While vaccine resistance sometimes seems like a consequence of our hyper-polarized political climate, it’s common in other countries too — and ours is hardly the first generation of Americans to confront this public health challenge. Vaccine hesitancy, and even violent opposition, is as old as vaccines themselves. Here in Massachusetts, someone bombed Cotton Mather’s house in Boston when he advocated smallpox inoculation. That was in 1721. In 1905, a vaccine opponent in Cambridge went all the way to the Supreme Court trying to overturn a smallpox vaccine mandate — an effort that led to the landmark decision upholding the right of states to impose vaccine requirements for public health.
The best way to overcome hesitancy is for trusted figures like doctors to talk one-on-one to holdouts, explaining in an empathetic, respectful fashion the benefits of vaccination and debunking false rumors they may have heard. But simply waiting patiently for doctors to convince the unvaccinated to get shots, while people are dying every day, is not sufficient. Governments, employers, and other institutions must backstop those efforts:
The idea of mandating health choices, or making workers choose between their job and a vaccine, may seem Draconian. It may be Draconian. But the COVID-19 pandemic has been the worst infectious disease outbreak in the United States in a century, and all the powers of the state that we keep behind glass in case of emergency need to be used now.
Hundreds of thousands of Americans have died; millions have suffered job losses and economic insecurity; tens of millions are suffering psychologically from the impacts of closures and isolation.
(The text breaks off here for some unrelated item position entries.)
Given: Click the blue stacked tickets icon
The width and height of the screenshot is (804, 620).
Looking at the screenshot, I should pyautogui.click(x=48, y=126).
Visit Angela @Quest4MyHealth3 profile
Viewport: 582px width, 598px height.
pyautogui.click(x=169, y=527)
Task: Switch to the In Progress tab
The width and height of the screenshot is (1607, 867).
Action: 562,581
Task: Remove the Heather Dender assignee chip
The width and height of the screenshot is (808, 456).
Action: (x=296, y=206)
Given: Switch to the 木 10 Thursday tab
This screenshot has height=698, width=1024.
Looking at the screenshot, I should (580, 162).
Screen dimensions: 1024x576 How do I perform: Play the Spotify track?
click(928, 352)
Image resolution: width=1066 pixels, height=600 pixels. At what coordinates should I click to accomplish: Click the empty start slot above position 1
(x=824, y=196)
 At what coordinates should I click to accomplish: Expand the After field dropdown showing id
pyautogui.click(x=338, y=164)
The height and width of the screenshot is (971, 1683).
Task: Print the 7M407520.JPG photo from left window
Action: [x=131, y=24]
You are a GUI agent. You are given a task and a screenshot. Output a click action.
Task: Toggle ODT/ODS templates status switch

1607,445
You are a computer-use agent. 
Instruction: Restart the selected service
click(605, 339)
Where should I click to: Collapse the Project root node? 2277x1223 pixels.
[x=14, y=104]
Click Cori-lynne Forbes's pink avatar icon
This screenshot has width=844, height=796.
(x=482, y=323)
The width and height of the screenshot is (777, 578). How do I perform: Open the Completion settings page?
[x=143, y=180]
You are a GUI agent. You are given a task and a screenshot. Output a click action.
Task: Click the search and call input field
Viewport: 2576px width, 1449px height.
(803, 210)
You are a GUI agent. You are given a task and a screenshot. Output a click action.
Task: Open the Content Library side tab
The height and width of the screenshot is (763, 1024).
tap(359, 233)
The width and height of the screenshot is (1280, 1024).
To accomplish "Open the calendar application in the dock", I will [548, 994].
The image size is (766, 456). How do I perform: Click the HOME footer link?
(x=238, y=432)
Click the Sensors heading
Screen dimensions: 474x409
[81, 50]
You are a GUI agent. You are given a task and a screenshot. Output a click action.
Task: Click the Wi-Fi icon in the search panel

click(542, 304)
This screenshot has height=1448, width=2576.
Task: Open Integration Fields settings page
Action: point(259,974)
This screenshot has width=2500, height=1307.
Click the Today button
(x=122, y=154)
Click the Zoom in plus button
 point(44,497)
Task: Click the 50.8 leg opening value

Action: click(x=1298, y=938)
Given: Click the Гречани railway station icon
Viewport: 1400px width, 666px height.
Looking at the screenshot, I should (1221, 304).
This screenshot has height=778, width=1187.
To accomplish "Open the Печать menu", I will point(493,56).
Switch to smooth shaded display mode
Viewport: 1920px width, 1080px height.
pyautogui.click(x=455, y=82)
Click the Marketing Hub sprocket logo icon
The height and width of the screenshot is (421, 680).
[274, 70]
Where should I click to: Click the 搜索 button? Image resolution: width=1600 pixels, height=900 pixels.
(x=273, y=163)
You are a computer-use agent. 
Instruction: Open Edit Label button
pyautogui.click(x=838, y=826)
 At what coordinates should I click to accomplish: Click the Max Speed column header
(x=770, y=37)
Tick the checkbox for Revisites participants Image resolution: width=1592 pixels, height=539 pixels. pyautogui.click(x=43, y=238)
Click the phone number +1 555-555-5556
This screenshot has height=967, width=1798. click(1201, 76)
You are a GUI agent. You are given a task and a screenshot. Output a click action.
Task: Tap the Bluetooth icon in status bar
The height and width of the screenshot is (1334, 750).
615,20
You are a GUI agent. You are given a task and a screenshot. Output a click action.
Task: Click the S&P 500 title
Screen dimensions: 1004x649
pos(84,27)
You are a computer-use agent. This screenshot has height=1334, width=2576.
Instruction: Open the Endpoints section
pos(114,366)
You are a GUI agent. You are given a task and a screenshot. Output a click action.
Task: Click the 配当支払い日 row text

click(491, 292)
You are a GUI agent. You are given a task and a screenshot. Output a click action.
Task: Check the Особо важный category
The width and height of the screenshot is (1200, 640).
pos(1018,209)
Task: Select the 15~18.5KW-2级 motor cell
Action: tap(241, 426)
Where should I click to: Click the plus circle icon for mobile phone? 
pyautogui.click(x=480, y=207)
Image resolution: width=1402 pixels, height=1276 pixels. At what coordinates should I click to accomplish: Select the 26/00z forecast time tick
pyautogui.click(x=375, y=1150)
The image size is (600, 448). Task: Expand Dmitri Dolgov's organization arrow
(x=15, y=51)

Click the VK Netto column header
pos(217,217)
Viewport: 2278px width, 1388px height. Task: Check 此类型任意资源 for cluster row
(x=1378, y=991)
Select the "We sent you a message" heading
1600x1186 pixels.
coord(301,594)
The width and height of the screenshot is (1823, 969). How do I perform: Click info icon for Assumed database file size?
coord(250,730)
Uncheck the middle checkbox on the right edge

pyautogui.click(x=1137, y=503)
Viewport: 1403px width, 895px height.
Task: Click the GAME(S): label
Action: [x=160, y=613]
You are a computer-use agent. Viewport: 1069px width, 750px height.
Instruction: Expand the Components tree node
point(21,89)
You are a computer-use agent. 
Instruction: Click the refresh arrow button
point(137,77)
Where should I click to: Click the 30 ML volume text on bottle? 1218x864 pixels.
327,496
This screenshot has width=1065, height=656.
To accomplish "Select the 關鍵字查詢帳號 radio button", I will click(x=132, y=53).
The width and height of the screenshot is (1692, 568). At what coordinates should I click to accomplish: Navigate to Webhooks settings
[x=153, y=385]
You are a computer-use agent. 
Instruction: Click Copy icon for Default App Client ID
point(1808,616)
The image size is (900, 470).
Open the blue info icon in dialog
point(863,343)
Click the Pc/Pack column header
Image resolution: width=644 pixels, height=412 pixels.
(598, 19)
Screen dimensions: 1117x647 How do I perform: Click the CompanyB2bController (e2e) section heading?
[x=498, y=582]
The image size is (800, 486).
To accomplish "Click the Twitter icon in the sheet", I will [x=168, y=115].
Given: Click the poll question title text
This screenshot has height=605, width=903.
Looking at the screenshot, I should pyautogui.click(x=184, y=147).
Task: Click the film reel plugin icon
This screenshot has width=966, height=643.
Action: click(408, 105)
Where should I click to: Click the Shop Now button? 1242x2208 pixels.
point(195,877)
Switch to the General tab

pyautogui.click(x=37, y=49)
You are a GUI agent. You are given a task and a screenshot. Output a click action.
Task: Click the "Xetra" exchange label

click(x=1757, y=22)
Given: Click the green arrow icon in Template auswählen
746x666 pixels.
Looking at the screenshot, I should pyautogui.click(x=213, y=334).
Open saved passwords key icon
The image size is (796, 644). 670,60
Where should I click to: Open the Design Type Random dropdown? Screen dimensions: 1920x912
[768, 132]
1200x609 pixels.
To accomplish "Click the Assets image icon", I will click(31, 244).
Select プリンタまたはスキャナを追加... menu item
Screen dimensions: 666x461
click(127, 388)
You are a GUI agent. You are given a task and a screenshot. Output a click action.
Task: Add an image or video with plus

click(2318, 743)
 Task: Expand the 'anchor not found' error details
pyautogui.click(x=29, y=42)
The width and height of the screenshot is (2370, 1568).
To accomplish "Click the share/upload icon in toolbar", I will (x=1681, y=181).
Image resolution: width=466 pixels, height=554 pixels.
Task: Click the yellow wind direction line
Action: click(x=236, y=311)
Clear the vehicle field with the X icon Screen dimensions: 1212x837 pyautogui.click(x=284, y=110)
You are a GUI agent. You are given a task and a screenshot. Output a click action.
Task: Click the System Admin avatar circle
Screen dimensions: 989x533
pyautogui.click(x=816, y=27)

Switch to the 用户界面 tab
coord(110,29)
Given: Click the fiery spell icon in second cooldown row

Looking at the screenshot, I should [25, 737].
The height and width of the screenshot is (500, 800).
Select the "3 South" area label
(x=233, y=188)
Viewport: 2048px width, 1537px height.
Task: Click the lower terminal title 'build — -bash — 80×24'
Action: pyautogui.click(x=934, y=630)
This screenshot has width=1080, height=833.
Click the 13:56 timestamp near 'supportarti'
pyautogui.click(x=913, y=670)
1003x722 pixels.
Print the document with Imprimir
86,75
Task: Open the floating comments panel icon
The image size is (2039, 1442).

Nurses and doctors have stretched themselves to the breaking point to care for the sick and dying, and are now being asked to continue putting themselves at risk for people who choose to go unvaccinated. New variants will keep emerging until enough people are vaccinated or infected around the world, causing this cycle to repeat, endangering the lives of even those who chose to take the vaccine.
All while we have a tool that the people who lived through past pandemics could only have dreamt of. The Plague of Justinian in the sixth century killed so many people in what is now Istanbul that the smell of rotting bodies pervaded the city. One contemporary observer described the efforts of overwhelmed Byzantine doctors to treat the victims, but lamented that none of them seemed to work: “no device was discovered by man to save himself.”
We now have such a device. It’s a vaccine. Unlike our ancestors, we can choose to end this misery. We just have to marshal the resolve to do it.